Now they’re getting ready to test those predictions on the real deal.
There are obvious long-term practical applications for humans, animals and plants on future missions to the Moon, and even to Mars.
But Nislow said the research could one day help save lives on Earth, informing the design of better treatments for cancer patients undergoing radiation and chemotherapy.
“My dad just finished a round of radiation for prostate cancer, and his prognosis looks good — but that treatment involved delivery of highly energetic particles to the cancerous tissue and then a period of recovery in between each treatment which involved countermeasures like diet and drugs that bolstered his body and his cells in between treatment,” he said.
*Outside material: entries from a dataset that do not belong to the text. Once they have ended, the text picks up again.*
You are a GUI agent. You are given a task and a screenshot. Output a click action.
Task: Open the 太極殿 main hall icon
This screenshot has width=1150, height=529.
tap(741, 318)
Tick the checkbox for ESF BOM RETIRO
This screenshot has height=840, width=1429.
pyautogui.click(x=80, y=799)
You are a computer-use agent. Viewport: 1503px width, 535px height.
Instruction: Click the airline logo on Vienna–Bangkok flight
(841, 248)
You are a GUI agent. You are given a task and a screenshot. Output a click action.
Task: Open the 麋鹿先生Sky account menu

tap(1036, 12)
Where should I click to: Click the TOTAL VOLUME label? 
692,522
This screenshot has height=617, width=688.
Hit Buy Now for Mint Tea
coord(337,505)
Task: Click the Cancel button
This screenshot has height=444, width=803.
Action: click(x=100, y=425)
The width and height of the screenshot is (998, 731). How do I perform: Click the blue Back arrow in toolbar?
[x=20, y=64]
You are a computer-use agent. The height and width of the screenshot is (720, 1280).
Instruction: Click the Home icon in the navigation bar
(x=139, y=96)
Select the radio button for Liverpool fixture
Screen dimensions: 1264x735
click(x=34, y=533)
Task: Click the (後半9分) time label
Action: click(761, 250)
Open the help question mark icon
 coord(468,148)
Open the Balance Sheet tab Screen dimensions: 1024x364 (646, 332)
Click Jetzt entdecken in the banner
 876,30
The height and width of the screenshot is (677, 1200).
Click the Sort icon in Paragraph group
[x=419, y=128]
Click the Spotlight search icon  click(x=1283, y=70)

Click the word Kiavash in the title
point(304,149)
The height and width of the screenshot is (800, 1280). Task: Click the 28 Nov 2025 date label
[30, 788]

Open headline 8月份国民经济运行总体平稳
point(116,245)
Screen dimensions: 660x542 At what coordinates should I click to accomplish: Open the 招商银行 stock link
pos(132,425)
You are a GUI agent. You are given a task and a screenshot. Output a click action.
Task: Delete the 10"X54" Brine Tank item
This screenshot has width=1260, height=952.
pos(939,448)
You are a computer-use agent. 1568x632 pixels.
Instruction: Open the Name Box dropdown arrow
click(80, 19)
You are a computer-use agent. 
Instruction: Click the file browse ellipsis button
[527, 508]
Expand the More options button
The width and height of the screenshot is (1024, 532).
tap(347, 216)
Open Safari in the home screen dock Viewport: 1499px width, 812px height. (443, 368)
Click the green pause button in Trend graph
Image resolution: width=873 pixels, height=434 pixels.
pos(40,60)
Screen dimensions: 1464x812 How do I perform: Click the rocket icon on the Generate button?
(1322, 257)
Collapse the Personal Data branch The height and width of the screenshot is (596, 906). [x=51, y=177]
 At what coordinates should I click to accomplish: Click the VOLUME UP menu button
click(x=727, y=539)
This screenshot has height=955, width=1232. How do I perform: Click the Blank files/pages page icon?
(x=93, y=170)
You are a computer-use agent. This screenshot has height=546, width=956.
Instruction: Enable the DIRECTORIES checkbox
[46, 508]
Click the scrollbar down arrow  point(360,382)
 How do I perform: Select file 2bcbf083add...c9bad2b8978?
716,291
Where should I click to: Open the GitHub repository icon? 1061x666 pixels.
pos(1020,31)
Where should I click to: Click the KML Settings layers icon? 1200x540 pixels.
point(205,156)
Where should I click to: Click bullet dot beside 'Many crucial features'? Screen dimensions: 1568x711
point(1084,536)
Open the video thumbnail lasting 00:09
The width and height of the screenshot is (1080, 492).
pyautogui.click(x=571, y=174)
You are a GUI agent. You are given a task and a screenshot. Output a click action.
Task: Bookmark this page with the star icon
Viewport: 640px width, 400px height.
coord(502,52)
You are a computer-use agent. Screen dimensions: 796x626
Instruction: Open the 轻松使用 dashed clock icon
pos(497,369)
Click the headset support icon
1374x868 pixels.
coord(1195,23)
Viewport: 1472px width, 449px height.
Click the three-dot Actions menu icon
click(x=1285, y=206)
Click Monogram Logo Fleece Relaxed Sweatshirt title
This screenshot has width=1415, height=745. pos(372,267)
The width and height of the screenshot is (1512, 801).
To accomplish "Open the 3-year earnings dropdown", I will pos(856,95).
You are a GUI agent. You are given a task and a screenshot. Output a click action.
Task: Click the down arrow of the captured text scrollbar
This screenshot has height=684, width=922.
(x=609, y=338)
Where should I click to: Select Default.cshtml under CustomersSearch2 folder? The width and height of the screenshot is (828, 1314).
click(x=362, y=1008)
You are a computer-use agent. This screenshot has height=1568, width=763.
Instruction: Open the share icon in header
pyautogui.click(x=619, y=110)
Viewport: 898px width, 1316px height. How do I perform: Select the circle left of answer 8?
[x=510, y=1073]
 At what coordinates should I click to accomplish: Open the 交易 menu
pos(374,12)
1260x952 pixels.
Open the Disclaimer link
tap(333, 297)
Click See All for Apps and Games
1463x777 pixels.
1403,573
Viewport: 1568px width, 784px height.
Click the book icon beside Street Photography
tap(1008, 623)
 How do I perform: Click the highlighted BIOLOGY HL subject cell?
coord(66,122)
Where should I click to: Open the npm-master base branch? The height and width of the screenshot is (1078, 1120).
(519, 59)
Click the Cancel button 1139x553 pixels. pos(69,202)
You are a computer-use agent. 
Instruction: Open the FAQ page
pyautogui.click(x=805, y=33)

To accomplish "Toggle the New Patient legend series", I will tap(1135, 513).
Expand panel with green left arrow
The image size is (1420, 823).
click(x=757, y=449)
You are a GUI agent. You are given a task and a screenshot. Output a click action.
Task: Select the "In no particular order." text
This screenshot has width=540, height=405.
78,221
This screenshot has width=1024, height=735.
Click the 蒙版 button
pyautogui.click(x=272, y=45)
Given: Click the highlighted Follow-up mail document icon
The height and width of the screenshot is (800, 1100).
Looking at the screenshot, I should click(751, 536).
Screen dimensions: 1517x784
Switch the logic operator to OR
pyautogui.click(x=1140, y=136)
“The state of the art of that therapy is wonderful but we can certainly make it better — lessen the time of exposure and increase the time of recovery. Those sort of countermeasures are not going to be ready tomorrow based on these experiments, but we will certainly get insight.”
Humans are set to return to the Moon for the first time in a generation in 2024 when a crewed mission will conduct a flyby before returning to Earth.
In 2025, the Artemis III mission is scheduled to send a human landing team to the lunar surface for the first time since 1972, and there are plans to build a long-term human outpost on the Moon by 2030.
If a permanent base becomes a reality on the moon, Nislow hopes to have his yeast samples return, so they can be archived, tracked and maintained for as long as possible.
In the meantime, he said he’s got plenty of exciting work ahead, as he dives into the samples of his mutant yeast from space.